**Data to process:**
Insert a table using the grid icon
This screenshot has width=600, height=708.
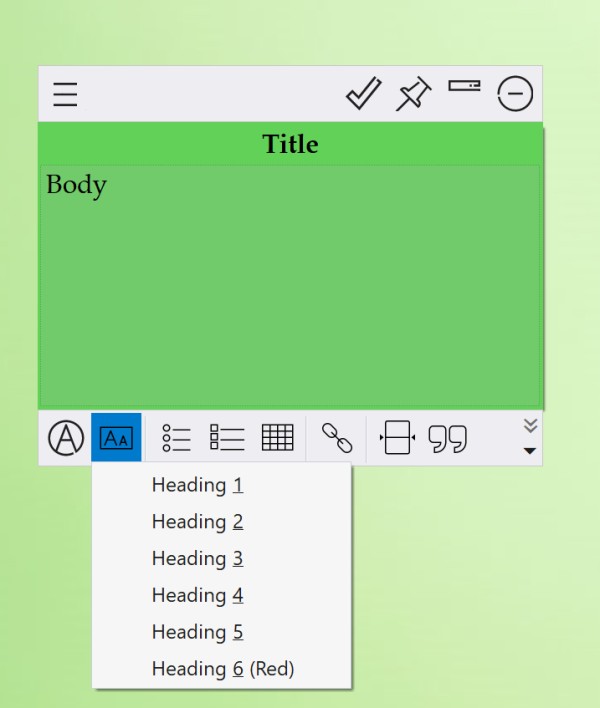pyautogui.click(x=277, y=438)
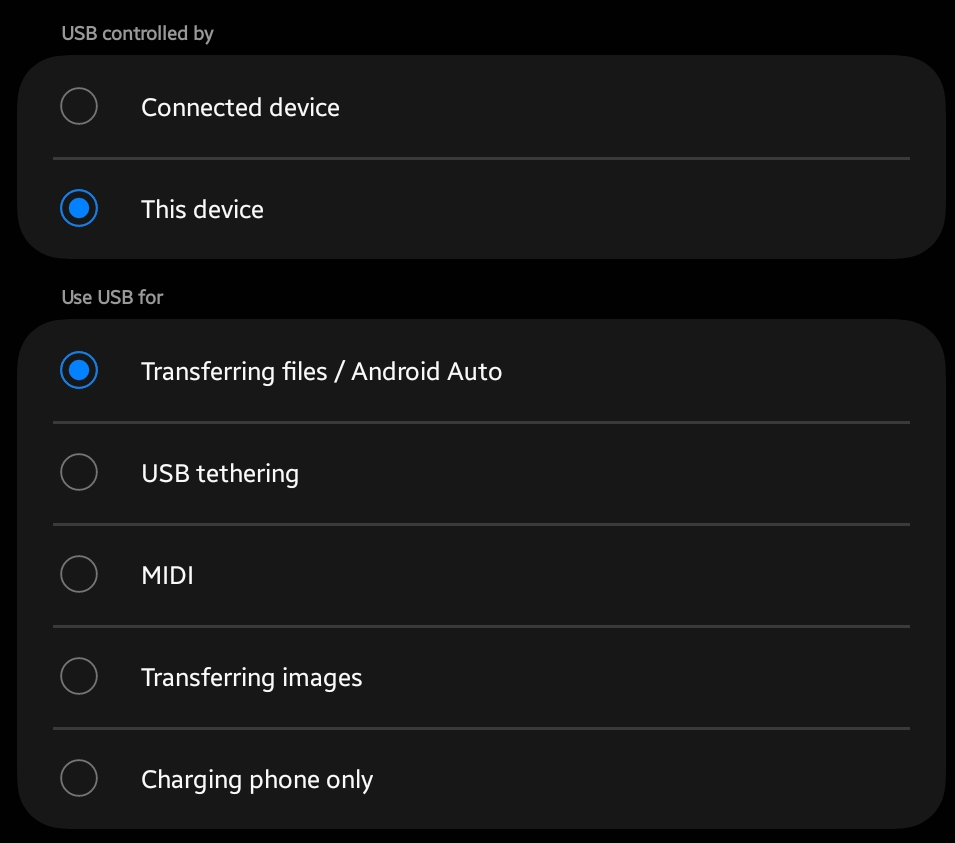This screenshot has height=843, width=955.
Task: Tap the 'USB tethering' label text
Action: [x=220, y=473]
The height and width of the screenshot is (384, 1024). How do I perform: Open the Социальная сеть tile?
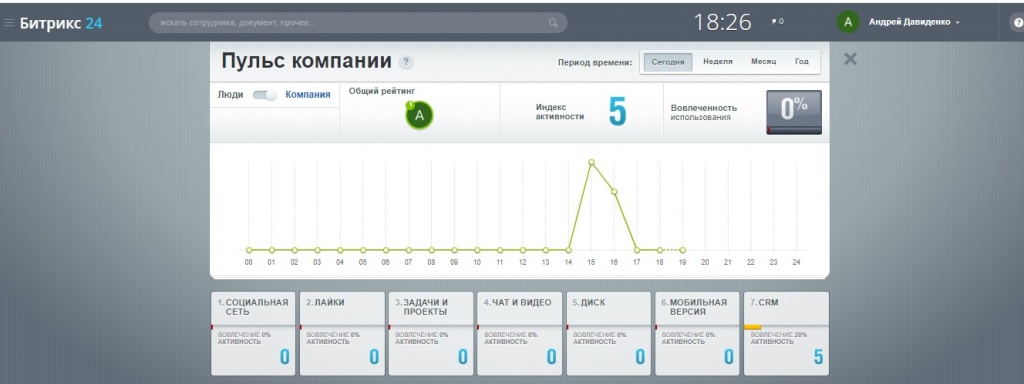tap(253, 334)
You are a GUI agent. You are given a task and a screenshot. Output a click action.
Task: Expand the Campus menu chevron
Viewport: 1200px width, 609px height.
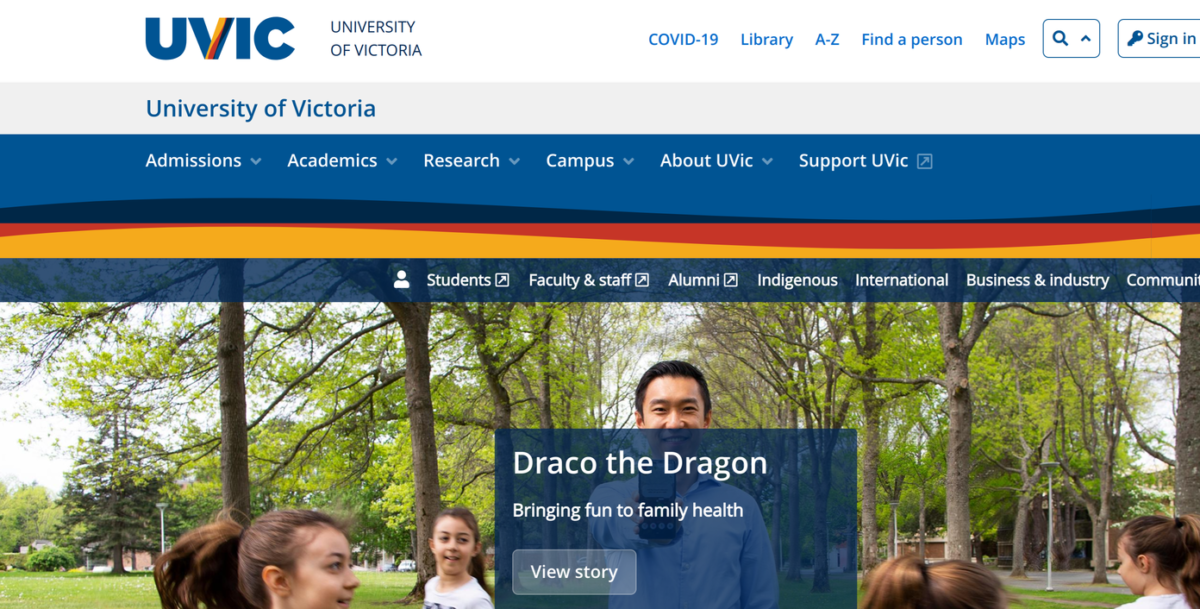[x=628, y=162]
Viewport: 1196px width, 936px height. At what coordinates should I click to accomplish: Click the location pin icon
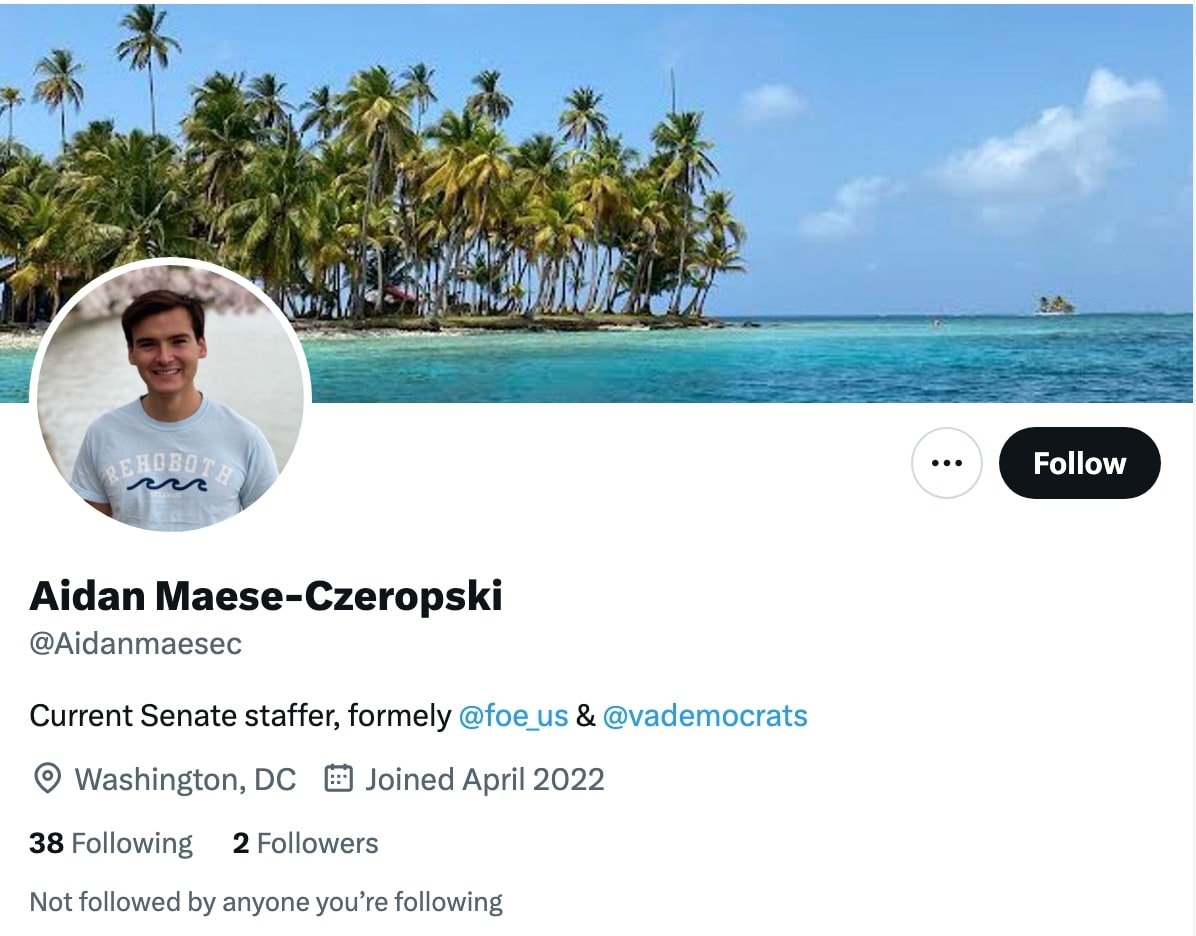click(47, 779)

**How to complete this task:**
Leave out the pictures and repeat exactly the lines from the one containing "The height and" through the last line of the entries.

**Task result:**
The height and width of the screenshot is (384, 1024). How do I perform: Open the Социальная сеть tile?
tap(253, 334)
You are a GUI agent. You are given a task and a screenshot. Output a click action.
Task: Expand the Campus menu chevron
Viewport: 1200px width, 609px height.
[x=628, y=162]
Viewport: 1196px width, 936px height. At what coordinates should I click to accomplish: Click the location pin icon
click(47, 779)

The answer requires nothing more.